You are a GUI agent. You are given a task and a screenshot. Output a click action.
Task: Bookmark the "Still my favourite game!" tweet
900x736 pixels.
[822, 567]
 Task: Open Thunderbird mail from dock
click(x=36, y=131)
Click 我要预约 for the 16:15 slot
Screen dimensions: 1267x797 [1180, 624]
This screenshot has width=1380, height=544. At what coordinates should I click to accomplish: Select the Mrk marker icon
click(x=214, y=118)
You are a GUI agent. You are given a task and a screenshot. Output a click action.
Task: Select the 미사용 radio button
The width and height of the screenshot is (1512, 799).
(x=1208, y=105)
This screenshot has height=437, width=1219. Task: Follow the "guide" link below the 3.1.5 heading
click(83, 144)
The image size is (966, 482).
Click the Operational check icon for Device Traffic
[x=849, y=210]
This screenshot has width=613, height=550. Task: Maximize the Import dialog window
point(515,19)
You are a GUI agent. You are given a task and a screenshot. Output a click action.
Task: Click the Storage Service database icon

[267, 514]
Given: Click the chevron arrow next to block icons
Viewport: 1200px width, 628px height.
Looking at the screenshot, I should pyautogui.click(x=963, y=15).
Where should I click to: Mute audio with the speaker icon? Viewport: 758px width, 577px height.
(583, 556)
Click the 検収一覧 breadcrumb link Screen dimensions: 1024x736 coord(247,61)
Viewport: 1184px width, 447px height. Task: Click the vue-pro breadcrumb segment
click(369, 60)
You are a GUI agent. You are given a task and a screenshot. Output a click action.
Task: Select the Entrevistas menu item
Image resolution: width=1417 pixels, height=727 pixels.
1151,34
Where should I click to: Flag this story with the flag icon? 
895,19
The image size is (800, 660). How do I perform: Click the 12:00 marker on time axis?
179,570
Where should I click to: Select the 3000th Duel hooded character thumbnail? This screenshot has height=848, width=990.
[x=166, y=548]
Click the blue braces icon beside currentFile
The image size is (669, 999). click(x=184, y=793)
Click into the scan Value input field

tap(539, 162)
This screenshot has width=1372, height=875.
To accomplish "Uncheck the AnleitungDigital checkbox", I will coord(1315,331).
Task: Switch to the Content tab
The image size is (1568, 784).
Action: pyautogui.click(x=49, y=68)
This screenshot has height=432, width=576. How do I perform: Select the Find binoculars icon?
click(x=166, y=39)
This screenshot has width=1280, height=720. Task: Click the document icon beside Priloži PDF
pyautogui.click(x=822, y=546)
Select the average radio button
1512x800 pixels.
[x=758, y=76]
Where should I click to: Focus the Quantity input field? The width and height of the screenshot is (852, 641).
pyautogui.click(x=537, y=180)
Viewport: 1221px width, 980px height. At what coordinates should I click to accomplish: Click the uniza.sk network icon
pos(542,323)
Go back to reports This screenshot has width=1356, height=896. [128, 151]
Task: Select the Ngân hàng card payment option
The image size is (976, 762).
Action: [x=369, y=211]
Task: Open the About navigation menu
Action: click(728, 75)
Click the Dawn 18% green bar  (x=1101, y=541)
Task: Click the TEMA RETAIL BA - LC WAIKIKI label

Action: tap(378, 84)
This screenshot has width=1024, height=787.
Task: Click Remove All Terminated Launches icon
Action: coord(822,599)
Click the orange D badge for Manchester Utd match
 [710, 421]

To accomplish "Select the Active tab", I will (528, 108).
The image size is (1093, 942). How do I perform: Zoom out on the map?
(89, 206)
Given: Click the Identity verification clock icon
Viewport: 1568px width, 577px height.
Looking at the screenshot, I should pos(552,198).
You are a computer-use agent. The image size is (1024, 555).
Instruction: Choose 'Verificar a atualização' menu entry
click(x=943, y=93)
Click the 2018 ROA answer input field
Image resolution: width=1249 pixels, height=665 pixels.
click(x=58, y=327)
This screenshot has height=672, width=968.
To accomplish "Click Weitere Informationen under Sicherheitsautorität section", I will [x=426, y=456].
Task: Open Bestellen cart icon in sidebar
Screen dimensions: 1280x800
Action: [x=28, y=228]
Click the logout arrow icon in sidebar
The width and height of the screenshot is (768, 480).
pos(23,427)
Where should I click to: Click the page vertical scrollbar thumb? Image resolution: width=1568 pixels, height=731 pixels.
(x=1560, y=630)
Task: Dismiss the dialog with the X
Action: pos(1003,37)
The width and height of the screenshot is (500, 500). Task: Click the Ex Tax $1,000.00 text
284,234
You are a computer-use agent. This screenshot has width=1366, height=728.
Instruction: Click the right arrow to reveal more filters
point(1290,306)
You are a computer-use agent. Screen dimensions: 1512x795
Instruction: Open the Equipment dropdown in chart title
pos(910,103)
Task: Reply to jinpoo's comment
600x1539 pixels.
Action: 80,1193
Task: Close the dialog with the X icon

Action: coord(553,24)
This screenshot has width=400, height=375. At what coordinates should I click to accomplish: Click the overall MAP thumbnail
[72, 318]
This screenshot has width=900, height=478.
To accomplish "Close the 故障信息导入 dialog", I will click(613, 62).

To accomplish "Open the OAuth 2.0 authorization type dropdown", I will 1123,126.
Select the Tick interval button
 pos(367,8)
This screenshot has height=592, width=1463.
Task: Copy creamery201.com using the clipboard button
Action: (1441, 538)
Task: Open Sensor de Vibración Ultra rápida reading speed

Exercise brief: Copy out the lines of the data where the word "radio" can be found.

Answer to this problem:
Task: Select the 미사용 radio button
Select the average radio button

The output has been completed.